Itunuoluwa Shonibare, a haulage operator, told BusinessDay that while her business is still able to move consignments for clients, it has impacted the profit on each trip. For instance, if from Apapa to a particular destination, the profit was N150,000, now the business is seeing less than N30,000 profit.

Many firms that deal with the transportation of products and services, as well as those that rely heavily on diesel for production, have seen their costs rise as a result of the rise in oil prices.

Read also: Commuters groan as transport fares rise 50% in Lagos

The food chain in Nigeria involves farming, transportation, processing, and retailing. However, this food chain gets disrupted due to various factors, which include insecurity, bad roads, and obsolete facilities, amongst others.

According to the IMF, the war has caused a dramatic increase in commodity prices, and economic growth is anticipated to decelerate to 3.8 percent this year. Nigeria is projected to have a 3.4 percent in growth by 2022, a decrease from 3.6 in 2021.

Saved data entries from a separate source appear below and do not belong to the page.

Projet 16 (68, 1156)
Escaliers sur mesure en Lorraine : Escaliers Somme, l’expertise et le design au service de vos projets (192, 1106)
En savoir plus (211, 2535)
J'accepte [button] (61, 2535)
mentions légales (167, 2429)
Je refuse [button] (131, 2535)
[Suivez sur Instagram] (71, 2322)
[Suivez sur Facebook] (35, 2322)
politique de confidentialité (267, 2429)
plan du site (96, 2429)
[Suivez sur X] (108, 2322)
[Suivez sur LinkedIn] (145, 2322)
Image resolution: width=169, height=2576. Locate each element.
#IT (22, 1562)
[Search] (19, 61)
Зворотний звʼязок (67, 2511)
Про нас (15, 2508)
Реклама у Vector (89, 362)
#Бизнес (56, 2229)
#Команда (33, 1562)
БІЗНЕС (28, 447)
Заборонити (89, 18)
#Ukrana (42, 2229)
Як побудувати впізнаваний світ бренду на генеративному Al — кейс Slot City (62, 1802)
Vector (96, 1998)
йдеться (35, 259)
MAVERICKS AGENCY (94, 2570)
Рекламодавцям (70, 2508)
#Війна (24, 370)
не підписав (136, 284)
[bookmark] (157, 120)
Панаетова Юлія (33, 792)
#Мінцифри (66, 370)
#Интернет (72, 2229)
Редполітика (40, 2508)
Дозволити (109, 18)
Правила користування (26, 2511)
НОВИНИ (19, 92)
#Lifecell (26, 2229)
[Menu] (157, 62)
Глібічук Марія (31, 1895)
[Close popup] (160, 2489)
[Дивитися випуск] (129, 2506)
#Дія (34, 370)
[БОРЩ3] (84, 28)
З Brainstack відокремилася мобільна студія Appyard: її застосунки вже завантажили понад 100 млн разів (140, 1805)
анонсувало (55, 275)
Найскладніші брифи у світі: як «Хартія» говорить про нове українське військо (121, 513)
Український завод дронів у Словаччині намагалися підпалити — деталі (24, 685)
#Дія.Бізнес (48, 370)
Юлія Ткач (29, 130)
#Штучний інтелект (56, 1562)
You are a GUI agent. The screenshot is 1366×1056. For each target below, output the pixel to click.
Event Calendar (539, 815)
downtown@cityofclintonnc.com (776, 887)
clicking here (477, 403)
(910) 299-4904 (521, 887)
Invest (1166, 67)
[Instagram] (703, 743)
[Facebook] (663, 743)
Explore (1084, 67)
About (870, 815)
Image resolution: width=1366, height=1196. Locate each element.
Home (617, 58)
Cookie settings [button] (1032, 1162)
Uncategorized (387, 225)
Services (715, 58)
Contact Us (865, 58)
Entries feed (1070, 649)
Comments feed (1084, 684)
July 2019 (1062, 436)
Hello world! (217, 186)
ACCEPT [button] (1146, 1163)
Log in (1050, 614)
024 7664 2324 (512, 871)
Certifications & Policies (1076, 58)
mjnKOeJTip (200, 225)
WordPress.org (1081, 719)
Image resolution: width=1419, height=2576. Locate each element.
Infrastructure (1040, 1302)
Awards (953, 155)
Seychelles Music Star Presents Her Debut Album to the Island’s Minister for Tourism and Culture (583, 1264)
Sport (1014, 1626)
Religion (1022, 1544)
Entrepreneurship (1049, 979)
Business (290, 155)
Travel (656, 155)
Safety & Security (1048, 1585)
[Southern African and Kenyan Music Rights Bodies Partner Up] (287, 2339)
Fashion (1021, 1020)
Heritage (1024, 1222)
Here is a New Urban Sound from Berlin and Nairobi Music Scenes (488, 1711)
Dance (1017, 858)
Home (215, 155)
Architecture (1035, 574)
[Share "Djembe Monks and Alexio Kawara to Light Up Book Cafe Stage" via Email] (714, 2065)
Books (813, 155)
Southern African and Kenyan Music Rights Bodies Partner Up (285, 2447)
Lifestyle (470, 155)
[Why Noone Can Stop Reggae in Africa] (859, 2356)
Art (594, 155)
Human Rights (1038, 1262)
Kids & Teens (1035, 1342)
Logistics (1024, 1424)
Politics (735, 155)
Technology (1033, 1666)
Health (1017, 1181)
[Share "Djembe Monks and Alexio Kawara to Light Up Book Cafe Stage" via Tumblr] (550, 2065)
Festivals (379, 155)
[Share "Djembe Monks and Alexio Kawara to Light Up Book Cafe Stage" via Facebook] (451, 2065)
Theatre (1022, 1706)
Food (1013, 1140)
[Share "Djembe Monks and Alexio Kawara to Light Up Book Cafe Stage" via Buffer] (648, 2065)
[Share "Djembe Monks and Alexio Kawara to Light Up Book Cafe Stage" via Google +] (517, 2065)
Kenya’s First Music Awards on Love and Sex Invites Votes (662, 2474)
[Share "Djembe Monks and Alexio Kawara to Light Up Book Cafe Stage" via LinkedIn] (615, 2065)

In addition, NBS data also showed the cost of transportation in Nigeria through various modes increased on a monthly basis in the first three months of the year, owing to the influence of rising fuel prices during that time.

As of April, petrol prices, soared more than 100 percent as the scarcity sent the prices soaring from the officiate price range of N162-N165 per litre to about N400 per litre in some filling stations and N450-N500 per litre at black market outlets.

Before, the economy class fares for domestic flights hovered between N30,000 to N35,000, but in February, airlines raised the base fare for domestic economy flight tickets to N50,000.

This is the fourth consecutive month of rising inflation, alongside supply chain interruptions, and many ongoing crises, among other issues.

According to an IMF analysis, Sub-Saharan African countries may face another severe and exogenous shock as a result of the Russia-Ukraine conflict, which has caused a spike in food and fuel costs, endangering the region’s economic prospects.

Nigerians have had to bear a financial burden as a result of the shock, which has had a detrimental influence on the cost of products and services.